Es braucht Wettbewerb und Konkurrenz für Innovation und deshalb müssen die Errungenschaften von Biontech und Co mit Patenten geschützt werden? 
Mal ganz davon abgesehen, dass wir stark bezweifeln, dass die einzige Handlungsmotivation von Wissenschaftlichem Personal in Pharmaunternehmen ihr eigener ökonomischer Vorteil ist; auf Konzernebene in einer kapitalistischen Welt stimmt das. Und genau hier liegt das Problem! Wo Wettbewerb herrscht, wo Investment profitabel ist, da wird geforscht. Der Rest fällt hinten runter. Das sehen wir zum Beispiel bei der mangelhaften Forschung zu Malaria: betrifft uns im globalen Norden (noch) nicht und kaufkräftige Abnehmer*innen sind nicht in Sicht. Fertig. Da nützt auch die hochgelobte Konkurrenz nichts. 
Und so zeigt Covid eindrücklich, was auch zuvor schon galt: Unsere Gesundheit ist keine Selbstverständlichkeit, sondern eine Ware, die profitabel gehandelt werden soll. Was keinen ökonomischen Nutzen verspricht, wird nicht produziert und nicht ausreichend beforscht.
 
Aber die Frage ist doch: wollen wir das? Wollen wir, dass für Gesundheit nur dann gesorgt wird, wenn sie ökonomisch rentabel für Konzerne ist? Soll Gesundheit weiterhin Ware bleiben? Sollen postkoloniale Machtverhältnisse und Profitinteressen weiterhin bestimmen wo, wie und wozu geforscht wird? Wir sagen: Nein danke, das wollen wir nicht! 

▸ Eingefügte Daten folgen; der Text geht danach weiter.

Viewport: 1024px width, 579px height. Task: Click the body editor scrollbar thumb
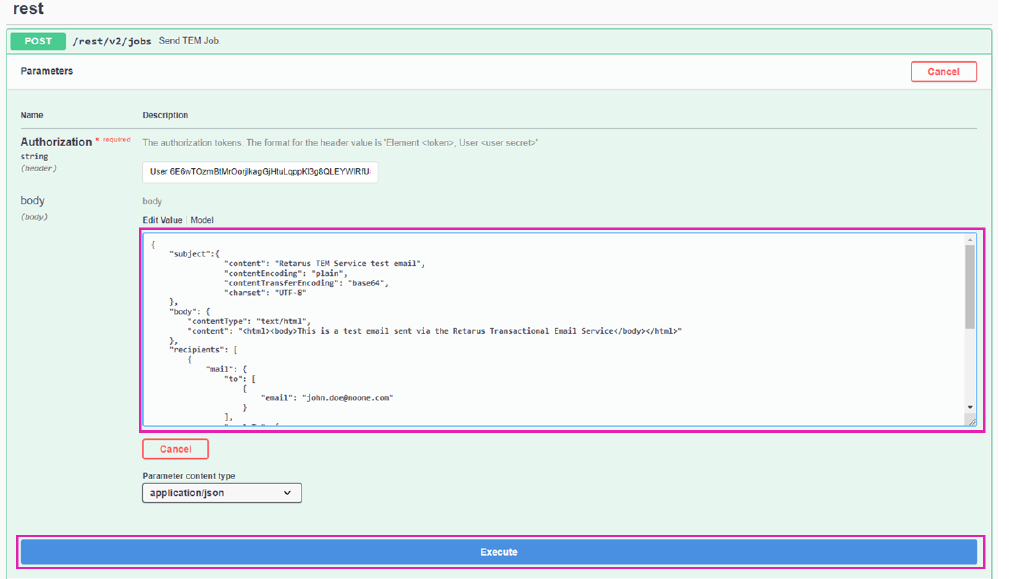pos(969,285)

Und deswegen kann die Öffnung der Patente nur ein erster Schritt sein. Ein zweiter muss sein, die Gesundheitsversorgung konsequent zu demokratisieren. Die Erfahrung mit Covid-19 unterstreicht die Dringlichkeit, lebenswichtiges Gesundheitswissen den privaten Monopolen zu entziehen und allen zugänglich zu machen. In der Pandemie wurde noch deutlicher, dass es an der Zeit ist, private Eigentumsrechte kontinuierlich weiter in Frage zu stellen. Und zwar in vielen Bereichen unserer Gesellschaft, von Wohnen bis zum öffentlichen Nahverkehr, von Energie bis Gesundheit. 
 
Eine gerechte Verteilung des Impfstoffes UND des Wissens um seine Produktion ist nötiger denn je. Es ist unerlässlich, die Pharmakonzerne unter demokratische Kontrolle zu stellen und zu vergesellschaften. Gesundheit darf keine Ware mehr sein!
Menschenleben müssen immer vor Profiten stehen!

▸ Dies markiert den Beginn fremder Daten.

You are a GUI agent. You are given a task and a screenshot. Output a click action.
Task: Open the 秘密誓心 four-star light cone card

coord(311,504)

Daher fordern wir globale Gesundheitsgerechtigkeit & die Vergesellschaftung des Gesundheitssektors.
Das heißt konkret:
Sofortige Freigabe der Corona-Patente und Weitergabe von Know-How!
Weg mit dem postkolonialen Patentrecht! Corona-Impfstoff für alle und überall!
Die Pharmakonzerne und Krankenhäuser denen, die gesund werden müssen!